Pemanfaatan sumber daya tambang
diarahkan untuk meningkat-kan pendapatan negara yang dilakukan dengan
mengundang investor besar. Dengan demikian undang-undang ini sarat dengan
orientasi ekonomi dan kapital (economic and capital oriented).Undang-undang
pertambangan ini juga bersifat sentralistik. Penguasan, pemanfaatan, dan
pengusahaan serta perijinan usaha pertambangan umum ditetapkan oleh pemerintah
pusat (Menteri Pertambangan). Pemerintah daerah hanya berhak melaksanakan
penguasaan negara dan mengatur usaha pertambangan untuk bahan galian golongan C
seperti pasir, kapur, belerang, dan lain-lain yang kurang bernilai ekonomis
tinggi. Sedangkan, bahan galian tambang golongan A dan B seperti
emas, tembaga, nikel, minyak dan gas bumi, batu bara, timah, bauksit, dan
lain-lain menjadi bagian dari kewenangan pemerintah pusat.
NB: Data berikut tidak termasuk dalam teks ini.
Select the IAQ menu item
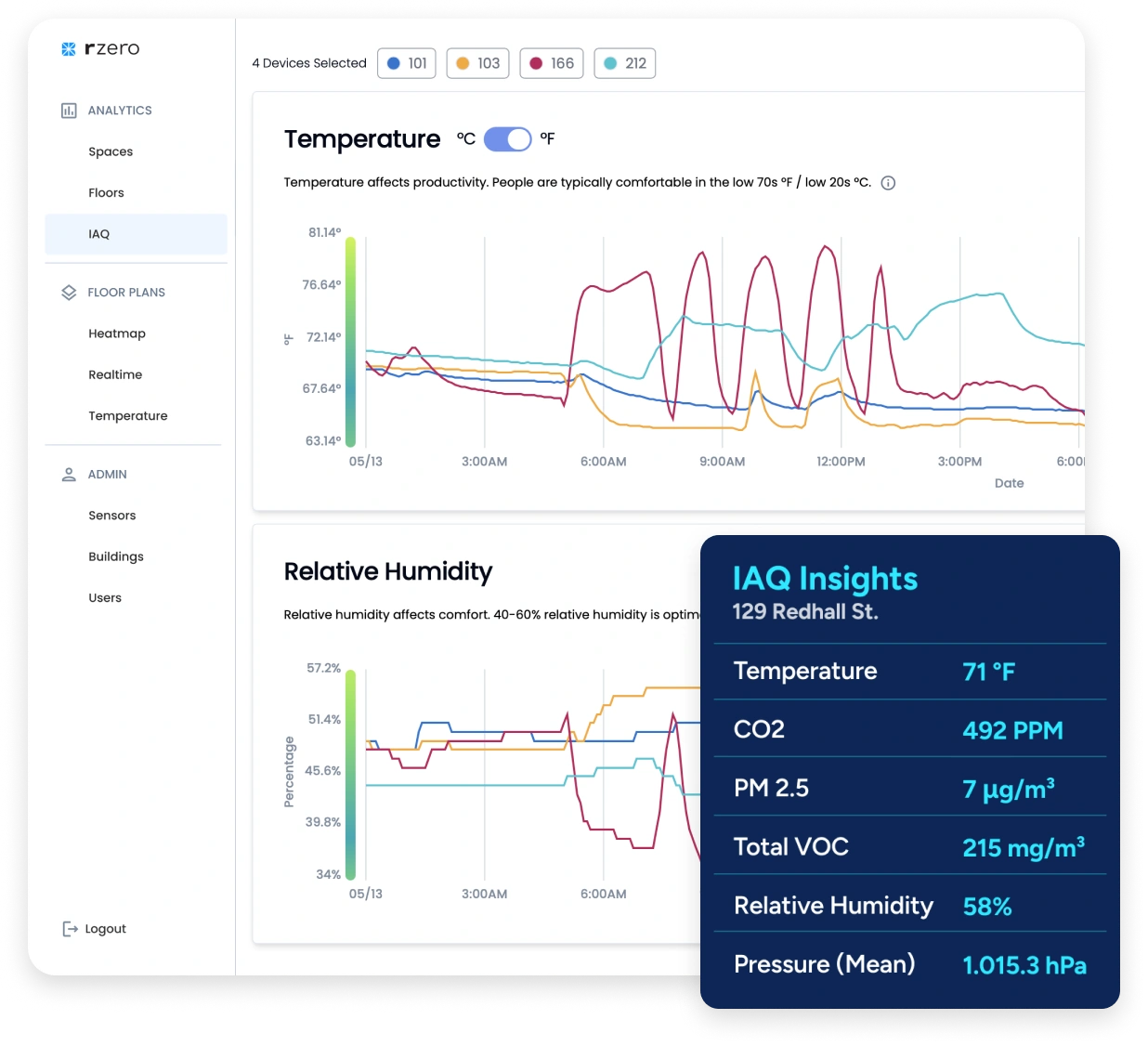This screenshot has width=1148, height=1046. [99, 234]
Dengan semangat sentralistik itu pula
maka tidak ada ruang bagi pengaturan mengenai partisipasi publik dalam proses
pengambilan keputusan dan pembuatan kebijakan pengelolaan sumber daya tambang.
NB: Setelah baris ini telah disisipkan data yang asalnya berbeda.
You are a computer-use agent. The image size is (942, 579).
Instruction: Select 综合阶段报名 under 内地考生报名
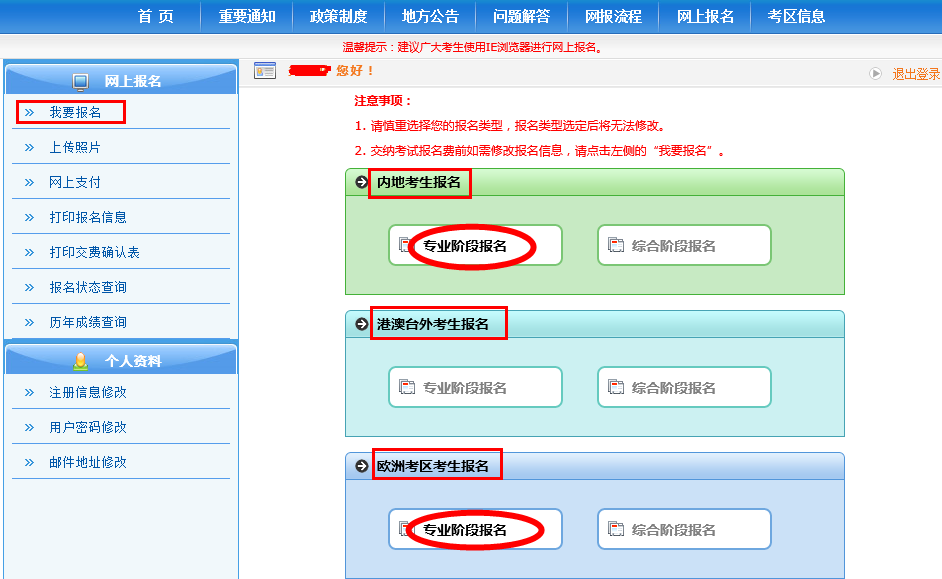pyautogui.click(x=684, y=246)
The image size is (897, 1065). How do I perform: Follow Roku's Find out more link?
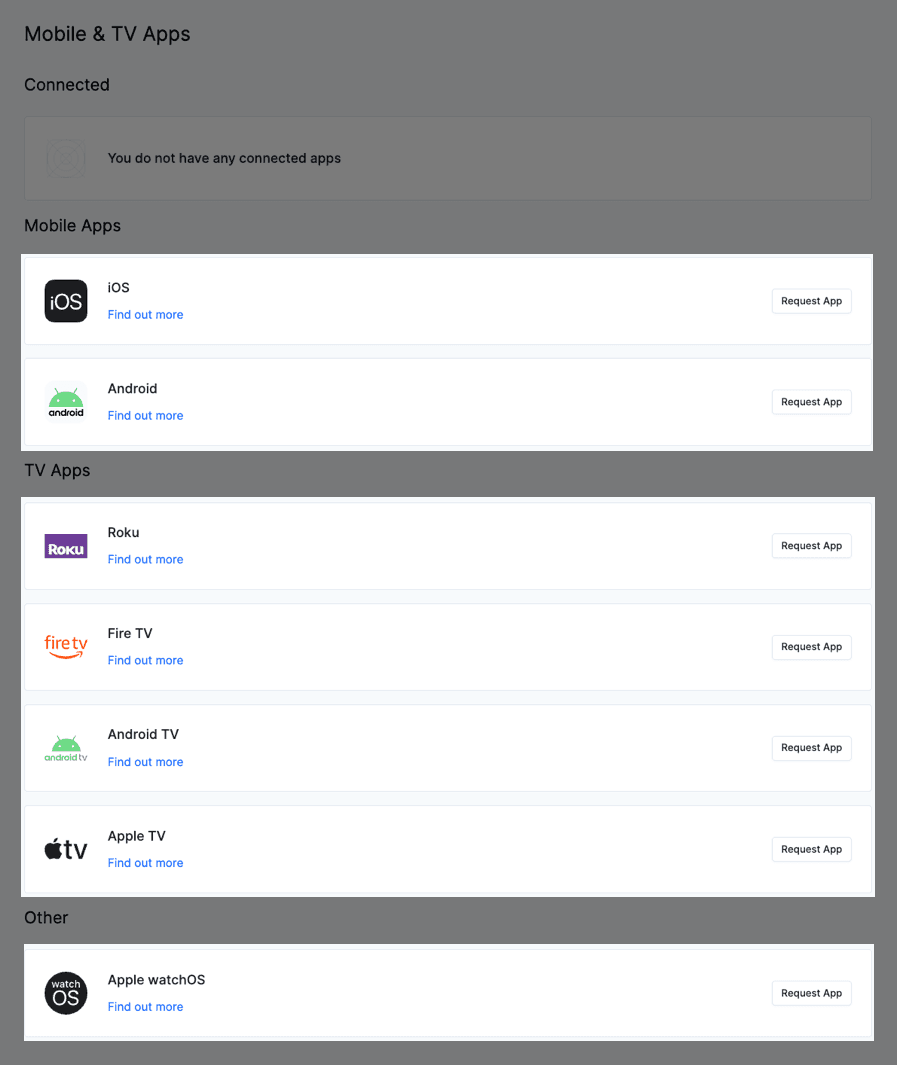146,560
Kontrol publikpun dalam pengelolaan sumber daya tambang sejak awal tidak diatur
dalam undang-undang ini. Masyarakat terutama yang berdiam di wilayah yang akan
dilakukan kegiatan pertambangan tidak pernah diberi informasi dan dimintakan
persetujuan bagi rencana pemberian ijin pertambangan. Hal ini mengabaikan satu
prinsip penting dalam pengelolaan sumber daya alam yang dikenal sebagai prior
informed-consent principle.
Pengakuan pada hak-hak masyarakat adat
diintegrasikan dalam pengaturan tentang pertambangan rakyat. Undang-undang ini
menafsirkan bahwa rakyat setempat yang mengusahakan kegiatan pertambangan
dipastikan sebagai masyarakat yang terikat oleh hukum adat. Dalam kenyataannya,
tidak semua rakyat setempat adalah masyarakat adat, dan tidak semua
pertambangan rakyat dilakukan oleh masyarakat adat. Membatasi hak masyarakat
adat hanya pada pengelolaan tambang skala kecil (pertambangan rakyat) merupakan
wujud sikap diskriminatif pada masyarakat adat dalam penguasaan dan pemanfaatan
sumber daya tambang.
Implikasi pengaturan pengelolaan
sumber daya tambang yang bercorak sentralistik, sektoral, dan diskriminatif
secara nyata menimbulkan dampak negatif bagi ekologi dan lingkungan hidup.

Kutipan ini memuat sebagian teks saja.